Yellow journalism got its name from the mega publishers in the 1890s; the term “yellow” may have originated from a comic strip.

Today, the term “yellow journalism” is no longer in common use – yet the techniques are used every day. Indeed, almost all media today is yellow journalism – how the media manipulates your perspective using this one weird trick!

One simple way that goes unnoticed is for the media to declare that every topic is a “crisis”.

A quick review of Google News stories finds the following “crisis” topics – a majority of which are in the past 1-3 days:

  1. Argentina’s economic crisis
  2. Sudan crisis
  3. Climate crisis (multiple times)
  4. Bolivia’s crisis
  5. Migrant crisis
  6. Environmental crisis
  7. Health crisis
  8. Humanitarian crisis
  9. Teen girls in crisis
  10. San Francisco’s Fentanyl Crisis
  11. Banking crisis
  12. Veterans in crisis
  13. Israel’s High Tech crisis
  14. Housing crisis
  15. Dianne Feinstein crisis
  16. Russia’s demographic crisis
  17. The crisis of work
  18. America’s literacy crisis
  19. Mental health crisis
  20. Global debt crisis
  21. Fiscal crisis
  22. Cost of living crisis
  23. Traffic deaths crisis
  24. Kansas City diaper insecurity crisis
  25. Chicago’s crime crisis
  26. The border crisis
  27. Military recruiting crisis
  28. Insulin cost crisis
  29. Nickel crisis
  30. Natural gas crisis
  31. Flint MI water crisis
  32. The crisis of trust
  33. Cancer crisis after pandemic
  34. Kremlin threatens global crisis
  35. Men’s health crisis
  36. Sport’s celebrity experiencing “injury crisis”
  37. Anheuser-Busch Dylvan Mulvaney crisis response

Fear is among the most powerful methods of propaganda messaging and the word “crisis” immediately connects to fear.

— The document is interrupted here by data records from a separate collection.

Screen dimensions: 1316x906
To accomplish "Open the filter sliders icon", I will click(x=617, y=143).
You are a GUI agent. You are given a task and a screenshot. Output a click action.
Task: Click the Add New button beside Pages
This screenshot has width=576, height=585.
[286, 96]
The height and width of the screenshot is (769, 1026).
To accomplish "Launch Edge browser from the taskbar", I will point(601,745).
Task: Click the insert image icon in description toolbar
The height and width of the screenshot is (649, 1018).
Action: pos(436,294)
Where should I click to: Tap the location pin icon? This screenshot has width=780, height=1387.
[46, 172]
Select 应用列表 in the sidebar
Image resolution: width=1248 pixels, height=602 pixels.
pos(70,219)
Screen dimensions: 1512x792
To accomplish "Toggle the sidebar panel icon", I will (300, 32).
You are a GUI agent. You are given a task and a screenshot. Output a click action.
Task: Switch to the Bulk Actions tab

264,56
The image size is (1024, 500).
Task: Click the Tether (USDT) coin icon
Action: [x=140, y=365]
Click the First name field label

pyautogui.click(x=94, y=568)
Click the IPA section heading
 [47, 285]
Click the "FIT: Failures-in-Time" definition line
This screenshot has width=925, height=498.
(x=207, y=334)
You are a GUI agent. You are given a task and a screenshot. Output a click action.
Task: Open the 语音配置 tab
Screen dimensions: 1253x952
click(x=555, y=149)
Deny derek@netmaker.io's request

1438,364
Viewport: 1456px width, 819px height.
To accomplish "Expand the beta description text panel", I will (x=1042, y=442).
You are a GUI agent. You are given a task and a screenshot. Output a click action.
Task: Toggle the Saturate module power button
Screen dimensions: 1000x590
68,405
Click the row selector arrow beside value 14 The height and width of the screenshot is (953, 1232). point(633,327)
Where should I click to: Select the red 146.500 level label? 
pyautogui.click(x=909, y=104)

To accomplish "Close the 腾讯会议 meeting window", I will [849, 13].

The media’s doomerism leads to the public’s mental health deteriorating – indeed, a crisis! From the above you can see that the media loves “prophets of doom”.

When everything is declared a crisis, everyone becomes numb – and no one listens to any of the noise anymore. The media itself descends into a parody and caricature of itself. Fewer and fewer people take the news seriously, and regard reporters as low class used car sales staff – indeed, to compare reporters to used car sales staff is to insult used car sale people.

During the recent pandemic nonsense, the media’s two favorite words were: surge and superspreader.

There was, in fact, a surge in doomerism, and reports telling us that every upcoming activity would become a superspreader. History showed that close to zero superspreader scary predictions proved true – but the media has no memory and never goes back and reviews their own abysmal track record. And why should they? They were too busy having moved onto the next prophet of doom!

The crisis in yellow journalism has led to the opposite of the media’s activist arm’s goals: Study finds that media’s climate crisis coverage sparks fear and favors avoidance.

The effect is “Never Cry Wolf”: The media has cried wolf for so long, about everything that eventually those who are paying attention, and anyone old enough to have seen this pattern play out for decades, no longer listens to the noise. We all begin to see that the media is bull shit and reporters are mostly fools and idiots.

All stories today further descend into stories of an oppressor and an oppressed victim. Their intent, presumably, is to create an emotional link to the victim – and to get the reader or viewer hooked emotionally. Those who are hooked emotionally are, coincidentally, more susceptible to responding to advertising messages.